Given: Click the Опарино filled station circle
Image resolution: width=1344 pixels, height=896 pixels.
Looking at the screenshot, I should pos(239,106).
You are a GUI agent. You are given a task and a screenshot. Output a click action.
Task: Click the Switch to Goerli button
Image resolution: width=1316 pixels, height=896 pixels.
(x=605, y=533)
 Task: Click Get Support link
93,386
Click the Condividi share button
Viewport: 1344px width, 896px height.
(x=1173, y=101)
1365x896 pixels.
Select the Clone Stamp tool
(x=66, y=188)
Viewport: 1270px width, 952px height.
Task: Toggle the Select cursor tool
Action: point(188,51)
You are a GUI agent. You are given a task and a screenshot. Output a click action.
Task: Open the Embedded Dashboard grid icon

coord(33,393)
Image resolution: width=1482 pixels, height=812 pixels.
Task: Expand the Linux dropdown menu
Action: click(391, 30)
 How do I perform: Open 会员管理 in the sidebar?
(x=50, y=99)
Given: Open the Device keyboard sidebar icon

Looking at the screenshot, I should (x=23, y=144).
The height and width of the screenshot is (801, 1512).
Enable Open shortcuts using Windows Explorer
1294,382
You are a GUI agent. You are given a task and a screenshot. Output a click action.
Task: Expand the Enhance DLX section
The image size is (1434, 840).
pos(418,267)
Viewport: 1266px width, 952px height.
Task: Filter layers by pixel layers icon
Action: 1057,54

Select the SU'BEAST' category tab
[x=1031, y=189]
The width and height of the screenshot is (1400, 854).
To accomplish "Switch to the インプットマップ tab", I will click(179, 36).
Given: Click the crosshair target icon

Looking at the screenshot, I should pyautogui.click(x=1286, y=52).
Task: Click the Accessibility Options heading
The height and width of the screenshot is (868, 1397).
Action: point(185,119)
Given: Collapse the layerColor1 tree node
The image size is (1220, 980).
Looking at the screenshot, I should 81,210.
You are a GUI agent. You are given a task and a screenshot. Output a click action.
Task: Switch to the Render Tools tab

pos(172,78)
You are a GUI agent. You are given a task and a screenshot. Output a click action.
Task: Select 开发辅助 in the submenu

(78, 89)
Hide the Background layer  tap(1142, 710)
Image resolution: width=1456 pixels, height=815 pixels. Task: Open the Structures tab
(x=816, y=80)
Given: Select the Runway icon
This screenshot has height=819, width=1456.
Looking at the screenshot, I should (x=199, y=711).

——————

For the entries above, transcribe precisely the lines from the one with "Task: Select 开发辅助 in the submenu" through the end, including both.

Task: Select 开发辅助 in the submenu

(78, 89)
Hide the Background layer  tap(1142, 710)
Image resolution: width=1456 pixels, height=815 pixels. Task: Open the Structures tab
(x=816, y=80)
Given: Select the Runway icon
This screenshot has height=819, width=1456.
Looking at the screenshot, I should (x=199, y=711).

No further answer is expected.